*What you will do*
Needed from the data below: every line from the one with "VIP Terms & Conditions (91, 2132)" up to and including the one with "Kurtihouse (99, 53)", repeated exactly and with nothing else.
-- Records for the task follows --
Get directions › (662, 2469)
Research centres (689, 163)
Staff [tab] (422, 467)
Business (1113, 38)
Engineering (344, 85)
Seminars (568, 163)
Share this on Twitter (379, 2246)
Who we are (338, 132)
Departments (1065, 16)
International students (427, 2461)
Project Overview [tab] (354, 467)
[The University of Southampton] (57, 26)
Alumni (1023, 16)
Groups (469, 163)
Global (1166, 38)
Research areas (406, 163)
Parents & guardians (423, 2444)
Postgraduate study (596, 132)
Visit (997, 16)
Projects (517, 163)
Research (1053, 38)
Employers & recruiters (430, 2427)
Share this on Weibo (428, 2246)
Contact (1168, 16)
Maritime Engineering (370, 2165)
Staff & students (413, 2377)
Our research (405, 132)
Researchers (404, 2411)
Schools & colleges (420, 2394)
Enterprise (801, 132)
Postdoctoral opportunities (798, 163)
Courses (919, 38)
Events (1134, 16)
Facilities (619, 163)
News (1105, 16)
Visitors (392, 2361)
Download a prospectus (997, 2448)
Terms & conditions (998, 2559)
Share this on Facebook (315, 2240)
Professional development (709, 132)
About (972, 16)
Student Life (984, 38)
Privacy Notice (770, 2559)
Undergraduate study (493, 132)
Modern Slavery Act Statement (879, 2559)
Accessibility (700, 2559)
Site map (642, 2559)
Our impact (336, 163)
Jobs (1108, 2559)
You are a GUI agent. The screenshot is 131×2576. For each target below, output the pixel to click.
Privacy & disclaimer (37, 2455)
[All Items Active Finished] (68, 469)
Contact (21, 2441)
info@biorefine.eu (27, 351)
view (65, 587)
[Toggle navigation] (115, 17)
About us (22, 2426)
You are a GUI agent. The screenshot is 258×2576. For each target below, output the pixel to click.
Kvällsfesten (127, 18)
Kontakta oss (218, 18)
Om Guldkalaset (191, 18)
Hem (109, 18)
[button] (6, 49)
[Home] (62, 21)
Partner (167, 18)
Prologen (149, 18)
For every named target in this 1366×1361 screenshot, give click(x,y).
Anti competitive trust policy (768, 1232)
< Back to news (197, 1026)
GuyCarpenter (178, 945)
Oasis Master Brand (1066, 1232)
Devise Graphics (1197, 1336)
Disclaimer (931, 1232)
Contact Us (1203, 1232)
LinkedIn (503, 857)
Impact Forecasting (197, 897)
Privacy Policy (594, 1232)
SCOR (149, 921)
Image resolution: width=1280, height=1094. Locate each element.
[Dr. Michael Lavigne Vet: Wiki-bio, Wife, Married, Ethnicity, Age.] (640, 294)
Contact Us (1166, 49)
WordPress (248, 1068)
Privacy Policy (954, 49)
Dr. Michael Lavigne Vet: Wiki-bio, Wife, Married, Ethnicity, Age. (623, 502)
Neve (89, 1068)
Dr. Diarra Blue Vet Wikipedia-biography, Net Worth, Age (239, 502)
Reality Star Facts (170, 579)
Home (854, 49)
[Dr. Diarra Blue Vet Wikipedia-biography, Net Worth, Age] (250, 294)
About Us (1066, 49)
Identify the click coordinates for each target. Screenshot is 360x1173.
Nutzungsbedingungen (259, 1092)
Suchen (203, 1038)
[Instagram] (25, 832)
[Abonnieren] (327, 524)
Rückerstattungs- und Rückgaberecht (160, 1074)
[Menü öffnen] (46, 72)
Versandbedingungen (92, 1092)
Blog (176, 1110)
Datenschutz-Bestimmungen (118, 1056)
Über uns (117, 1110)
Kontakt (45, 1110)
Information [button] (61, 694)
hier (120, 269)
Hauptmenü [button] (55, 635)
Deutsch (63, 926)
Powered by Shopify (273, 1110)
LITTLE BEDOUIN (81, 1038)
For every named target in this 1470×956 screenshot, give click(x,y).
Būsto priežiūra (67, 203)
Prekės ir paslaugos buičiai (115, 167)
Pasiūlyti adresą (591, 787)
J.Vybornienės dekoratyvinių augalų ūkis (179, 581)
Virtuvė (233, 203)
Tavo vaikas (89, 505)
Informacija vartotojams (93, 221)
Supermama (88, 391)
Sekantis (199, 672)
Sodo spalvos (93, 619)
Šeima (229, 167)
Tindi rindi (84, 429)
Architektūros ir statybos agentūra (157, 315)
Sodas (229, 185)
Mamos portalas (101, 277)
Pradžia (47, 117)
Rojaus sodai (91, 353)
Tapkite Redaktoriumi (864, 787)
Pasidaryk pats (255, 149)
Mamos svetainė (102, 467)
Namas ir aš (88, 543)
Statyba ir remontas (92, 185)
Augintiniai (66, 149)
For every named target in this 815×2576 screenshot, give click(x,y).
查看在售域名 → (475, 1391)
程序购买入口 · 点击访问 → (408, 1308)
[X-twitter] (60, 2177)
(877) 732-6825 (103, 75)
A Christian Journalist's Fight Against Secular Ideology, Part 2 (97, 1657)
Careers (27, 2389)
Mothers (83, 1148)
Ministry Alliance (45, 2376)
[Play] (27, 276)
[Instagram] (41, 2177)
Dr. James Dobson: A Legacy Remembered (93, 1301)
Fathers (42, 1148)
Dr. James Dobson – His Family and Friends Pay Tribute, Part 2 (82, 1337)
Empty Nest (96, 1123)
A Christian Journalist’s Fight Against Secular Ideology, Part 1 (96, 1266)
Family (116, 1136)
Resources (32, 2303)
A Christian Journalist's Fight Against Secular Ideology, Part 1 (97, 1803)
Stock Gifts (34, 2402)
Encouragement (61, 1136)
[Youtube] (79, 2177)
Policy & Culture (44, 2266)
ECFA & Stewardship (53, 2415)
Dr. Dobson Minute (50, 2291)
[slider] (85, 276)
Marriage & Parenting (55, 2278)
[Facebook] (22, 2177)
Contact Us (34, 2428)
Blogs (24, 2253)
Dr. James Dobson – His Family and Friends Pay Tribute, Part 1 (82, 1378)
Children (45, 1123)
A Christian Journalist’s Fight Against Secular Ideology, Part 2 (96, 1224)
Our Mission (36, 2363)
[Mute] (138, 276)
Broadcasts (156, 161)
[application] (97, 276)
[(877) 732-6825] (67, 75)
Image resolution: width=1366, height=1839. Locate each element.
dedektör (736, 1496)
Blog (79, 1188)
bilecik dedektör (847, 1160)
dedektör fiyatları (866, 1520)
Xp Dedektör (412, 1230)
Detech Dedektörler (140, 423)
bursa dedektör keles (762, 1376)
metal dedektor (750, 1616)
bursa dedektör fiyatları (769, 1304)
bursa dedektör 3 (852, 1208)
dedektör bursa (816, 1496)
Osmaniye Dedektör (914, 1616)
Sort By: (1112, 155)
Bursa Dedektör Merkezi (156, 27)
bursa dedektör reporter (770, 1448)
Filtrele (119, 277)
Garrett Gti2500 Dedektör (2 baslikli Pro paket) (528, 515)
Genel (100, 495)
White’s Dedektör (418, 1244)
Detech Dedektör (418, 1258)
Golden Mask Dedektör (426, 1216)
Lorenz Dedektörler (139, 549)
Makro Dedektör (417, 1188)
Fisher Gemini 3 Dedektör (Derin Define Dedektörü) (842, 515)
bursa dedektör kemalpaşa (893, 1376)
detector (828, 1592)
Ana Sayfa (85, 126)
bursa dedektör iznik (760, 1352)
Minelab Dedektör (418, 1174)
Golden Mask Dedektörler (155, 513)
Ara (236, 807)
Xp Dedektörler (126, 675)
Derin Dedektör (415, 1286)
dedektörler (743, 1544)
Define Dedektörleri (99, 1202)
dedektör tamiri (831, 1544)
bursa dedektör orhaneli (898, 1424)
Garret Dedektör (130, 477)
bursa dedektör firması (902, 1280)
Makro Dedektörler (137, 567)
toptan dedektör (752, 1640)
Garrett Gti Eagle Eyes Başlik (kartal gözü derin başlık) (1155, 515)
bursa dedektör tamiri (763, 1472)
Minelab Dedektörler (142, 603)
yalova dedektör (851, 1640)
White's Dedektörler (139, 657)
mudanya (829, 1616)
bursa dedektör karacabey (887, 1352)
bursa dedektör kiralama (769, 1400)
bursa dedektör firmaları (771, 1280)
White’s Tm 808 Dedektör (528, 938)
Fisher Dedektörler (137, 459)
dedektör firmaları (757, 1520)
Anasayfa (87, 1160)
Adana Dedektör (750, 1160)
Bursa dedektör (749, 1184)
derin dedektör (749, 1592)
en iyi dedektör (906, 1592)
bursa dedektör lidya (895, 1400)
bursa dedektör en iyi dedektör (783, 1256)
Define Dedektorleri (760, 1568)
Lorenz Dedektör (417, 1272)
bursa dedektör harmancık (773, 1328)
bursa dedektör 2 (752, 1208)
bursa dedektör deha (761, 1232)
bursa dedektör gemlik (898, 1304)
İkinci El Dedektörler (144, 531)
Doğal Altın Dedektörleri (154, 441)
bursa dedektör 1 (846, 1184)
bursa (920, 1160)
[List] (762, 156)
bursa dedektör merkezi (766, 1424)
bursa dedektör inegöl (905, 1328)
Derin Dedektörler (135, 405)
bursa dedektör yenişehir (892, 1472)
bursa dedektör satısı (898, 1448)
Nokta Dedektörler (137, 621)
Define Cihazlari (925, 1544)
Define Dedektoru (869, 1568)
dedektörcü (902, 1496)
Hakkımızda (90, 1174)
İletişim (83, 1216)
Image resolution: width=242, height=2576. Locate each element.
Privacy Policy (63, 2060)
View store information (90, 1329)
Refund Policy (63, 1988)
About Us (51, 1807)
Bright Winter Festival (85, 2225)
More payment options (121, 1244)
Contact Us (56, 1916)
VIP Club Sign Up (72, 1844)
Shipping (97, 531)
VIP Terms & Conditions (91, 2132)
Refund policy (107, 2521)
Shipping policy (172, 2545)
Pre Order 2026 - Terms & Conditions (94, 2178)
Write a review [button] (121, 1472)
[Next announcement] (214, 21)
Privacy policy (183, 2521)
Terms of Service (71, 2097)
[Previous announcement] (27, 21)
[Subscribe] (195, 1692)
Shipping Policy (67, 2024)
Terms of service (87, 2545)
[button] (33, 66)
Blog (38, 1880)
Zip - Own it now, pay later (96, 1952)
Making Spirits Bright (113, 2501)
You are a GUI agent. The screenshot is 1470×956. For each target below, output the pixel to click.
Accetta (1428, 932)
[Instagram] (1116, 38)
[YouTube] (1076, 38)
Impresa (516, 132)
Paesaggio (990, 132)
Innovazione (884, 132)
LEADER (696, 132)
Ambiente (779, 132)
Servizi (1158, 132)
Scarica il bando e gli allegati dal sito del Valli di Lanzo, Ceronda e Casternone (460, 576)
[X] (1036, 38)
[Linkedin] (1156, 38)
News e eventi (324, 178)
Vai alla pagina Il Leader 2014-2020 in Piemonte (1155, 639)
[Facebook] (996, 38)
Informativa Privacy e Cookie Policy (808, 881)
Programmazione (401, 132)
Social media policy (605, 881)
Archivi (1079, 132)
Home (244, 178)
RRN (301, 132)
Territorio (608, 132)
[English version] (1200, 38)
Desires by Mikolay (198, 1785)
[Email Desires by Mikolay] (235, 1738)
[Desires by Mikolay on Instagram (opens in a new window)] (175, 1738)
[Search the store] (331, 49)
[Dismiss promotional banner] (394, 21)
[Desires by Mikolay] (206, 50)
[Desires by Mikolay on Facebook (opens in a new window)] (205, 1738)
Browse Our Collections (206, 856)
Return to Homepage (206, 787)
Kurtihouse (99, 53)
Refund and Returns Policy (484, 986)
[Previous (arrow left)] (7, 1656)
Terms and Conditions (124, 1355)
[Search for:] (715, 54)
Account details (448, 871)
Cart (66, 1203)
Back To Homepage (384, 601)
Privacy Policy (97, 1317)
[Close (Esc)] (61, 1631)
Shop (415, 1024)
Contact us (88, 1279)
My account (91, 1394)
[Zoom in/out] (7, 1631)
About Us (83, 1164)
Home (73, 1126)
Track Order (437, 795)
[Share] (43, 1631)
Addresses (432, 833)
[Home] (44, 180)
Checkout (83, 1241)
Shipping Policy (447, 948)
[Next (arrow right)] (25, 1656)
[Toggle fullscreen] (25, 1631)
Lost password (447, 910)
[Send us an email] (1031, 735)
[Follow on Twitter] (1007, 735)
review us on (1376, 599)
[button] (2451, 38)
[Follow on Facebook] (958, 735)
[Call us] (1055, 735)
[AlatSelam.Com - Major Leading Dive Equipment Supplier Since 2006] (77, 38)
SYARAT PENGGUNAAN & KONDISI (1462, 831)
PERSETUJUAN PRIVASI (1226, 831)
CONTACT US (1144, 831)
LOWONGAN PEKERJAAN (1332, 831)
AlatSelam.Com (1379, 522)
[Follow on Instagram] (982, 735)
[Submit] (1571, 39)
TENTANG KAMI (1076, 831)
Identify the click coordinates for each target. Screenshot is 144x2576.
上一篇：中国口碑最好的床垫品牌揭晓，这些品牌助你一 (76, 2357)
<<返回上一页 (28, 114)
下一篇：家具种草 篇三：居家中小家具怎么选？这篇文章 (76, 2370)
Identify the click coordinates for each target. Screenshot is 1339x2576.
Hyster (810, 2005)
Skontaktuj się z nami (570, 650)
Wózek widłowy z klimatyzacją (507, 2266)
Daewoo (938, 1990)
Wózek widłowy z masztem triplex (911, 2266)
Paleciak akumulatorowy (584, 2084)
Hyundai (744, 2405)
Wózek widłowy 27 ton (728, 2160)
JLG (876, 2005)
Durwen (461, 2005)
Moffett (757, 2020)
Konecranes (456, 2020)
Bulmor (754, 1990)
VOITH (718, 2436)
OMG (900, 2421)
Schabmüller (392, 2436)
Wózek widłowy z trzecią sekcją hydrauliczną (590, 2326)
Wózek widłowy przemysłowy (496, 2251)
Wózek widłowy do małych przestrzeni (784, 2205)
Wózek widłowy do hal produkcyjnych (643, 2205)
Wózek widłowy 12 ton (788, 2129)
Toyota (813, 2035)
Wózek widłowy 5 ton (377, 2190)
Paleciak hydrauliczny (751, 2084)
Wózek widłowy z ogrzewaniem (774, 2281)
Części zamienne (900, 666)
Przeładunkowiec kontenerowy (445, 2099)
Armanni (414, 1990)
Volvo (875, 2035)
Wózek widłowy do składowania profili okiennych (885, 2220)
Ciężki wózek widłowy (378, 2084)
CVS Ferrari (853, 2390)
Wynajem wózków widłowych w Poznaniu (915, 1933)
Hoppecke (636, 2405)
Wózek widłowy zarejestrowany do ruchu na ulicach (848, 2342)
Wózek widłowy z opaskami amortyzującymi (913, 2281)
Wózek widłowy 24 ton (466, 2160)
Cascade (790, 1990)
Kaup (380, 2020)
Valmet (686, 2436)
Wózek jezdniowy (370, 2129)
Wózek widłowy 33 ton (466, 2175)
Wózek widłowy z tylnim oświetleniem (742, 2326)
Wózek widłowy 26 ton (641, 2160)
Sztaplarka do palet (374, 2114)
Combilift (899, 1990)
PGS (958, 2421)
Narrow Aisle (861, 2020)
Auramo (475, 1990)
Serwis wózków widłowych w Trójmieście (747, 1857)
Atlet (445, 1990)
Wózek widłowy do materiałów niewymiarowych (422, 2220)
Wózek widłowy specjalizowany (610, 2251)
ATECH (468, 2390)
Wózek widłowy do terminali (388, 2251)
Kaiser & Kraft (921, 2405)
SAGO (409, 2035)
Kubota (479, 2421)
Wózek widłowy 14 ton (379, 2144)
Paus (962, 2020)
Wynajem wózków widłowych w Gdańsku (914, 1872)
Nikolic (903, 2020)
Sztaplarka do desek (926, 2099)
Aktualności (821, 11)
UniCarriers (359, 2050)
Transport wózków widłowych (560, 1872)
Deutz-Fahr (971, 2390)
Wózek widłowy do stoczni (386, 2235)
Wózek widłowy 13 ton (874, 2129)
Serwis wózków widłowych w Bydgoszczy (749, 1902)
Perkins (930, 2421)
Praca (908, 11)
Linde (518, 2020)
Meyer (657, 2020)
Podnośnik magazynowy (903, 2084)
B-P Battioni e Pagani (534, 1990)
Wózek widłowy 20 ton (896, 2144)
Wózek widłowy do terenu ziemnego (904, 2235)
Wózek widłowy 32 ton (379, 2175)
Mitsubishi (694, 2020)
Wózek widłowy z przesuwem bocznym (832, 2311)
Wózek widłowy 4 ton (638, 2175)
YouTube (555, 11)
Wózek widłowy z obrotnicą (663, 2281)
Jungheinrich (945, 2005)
-- Records for the task concluded --
*Result*
VIP Terms & Conditions (91, 2132)
Refund policy (107, 2521)
Shipping policy (172, 2545)
Pre Order 2026 - Terms & Conditions (94, 2178)
Write a review [button] (121, 1472)
[Next announcement] (214, 21)
Privacy policy (183, 2521)
Terms of Service (71, 2097)
[Previous announcement] (27, 21)
[Subscribe] (195, 1692)
Shipping Policy (67, 2024)
Terms of service (87, 2545)
[button] (33, 66)
Blog (38, 1880)
Zip - Own it now, pay later (96, 1952)
Making Spirits Bright (113, 2501)
You are a GUI agent. The screenshot is 1470×956. For each target below, output the pixel to click.
Accetta (1428, 932)
[Instagram] (1116, 38)
[YouTube] (1076, 38)
Impresa (516, 132)
Paesaggio (990, 132)
Innovazione (884, 132)
LEADER (696, 132)
Ambiente (779, 132)
Servizi (1158, 132)
Scarica il bando e gli allegati dal sito del Valli di Lanzo, Ceronda e Casternone (460, 576)
[X] (1036, 38)
[Linkedin] (1156, 38)
News e eventi (324, 178)
Vai alla pagina Il Leader 2014-2020 in Piemonte (1155, 639)
[Facebook] (996, 38)
Informativa Privacy e Cookie Policy (808, 881)
Programmazione (401, 132)
Social media policy (605, 881)
Archivi (1079, 132)
Home (244, 178)
RRN (301, 132)
Territorio (608, 132)
[English version] (1200, 38)
Desires by Mikolay (198, 1785)
[Email Desires by Mikolay] (235, 1738)
[Desires by Mikolay on Instagram (opens in a new window)] (175, 1738)
[Search the store] (331, 49)
[Dismiss promotional banner] (394, 21)
[Desires by Mikolay] (206, 50)
[Desires by Mikolay on Facebook (opens in a new window)] (205, 1738)
Browse Our Collections (206, 856)
Return to Homepage (206, 787)
Kurtihouse (99, 53)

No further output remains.